EXERCISE DIRECTIONS >>
The line that contains "Turn on the MozBar extension toggle" marks the start. Output it and all remaining lines exactly, through the final line of the listing.

MATERIAL SHOWN >>

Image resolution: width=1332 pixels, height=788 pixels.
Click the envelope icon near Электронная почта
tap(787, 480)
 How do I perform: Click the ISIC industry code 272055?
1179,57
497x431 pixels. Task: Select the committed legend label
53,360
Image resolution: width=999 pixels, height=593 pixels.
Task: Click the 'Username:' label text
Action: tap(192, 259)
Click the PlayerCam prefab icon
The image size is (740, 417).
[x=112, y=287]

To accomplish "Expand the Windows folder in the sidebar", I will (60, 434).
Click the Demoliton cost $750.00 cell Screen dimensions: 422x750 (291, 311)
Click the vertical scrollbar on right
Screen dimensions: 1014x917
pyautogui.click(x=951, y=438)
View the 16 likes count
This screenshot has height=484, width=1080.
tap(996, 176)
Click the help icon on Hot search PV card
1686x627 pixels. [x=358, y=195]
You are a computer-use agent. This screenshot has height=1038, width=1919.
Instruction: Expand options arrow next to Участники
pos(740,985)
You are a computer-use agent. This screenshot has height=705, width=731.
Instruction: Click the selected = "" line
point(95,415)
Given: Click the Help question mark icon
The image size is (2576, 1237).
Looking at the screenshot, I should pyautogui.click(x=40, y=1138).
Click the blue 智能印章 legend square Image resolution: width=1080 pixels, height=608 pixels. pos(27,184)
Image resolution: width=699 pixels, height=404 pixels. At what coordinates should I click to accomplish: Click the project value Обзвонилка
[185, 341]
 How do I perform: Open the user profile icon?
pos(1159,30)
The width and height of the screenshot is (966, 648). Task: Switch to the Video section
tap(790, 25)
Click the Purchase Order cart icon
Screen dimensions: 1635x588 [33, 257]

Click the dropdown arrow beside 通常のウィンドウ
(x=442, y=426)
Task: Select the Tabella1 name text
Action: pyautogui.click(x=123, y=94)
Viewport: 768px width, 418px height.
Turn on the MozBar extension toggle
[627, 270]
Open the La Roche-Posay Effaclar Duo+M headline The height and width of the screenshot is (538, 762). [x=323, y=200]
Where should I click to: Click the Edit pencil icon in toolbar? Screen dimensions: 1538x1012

RESULT >>
Turn on the MozBar extension toggle
[627, 270]
Open the La Roche-Posay Effaclar Duo+M headline The height and width of the screenshot is (538, 762). [x=323, y=200]
Where should I click to: Click the Edit pencil icon in toolbar? Screen dimensions: 1538x1012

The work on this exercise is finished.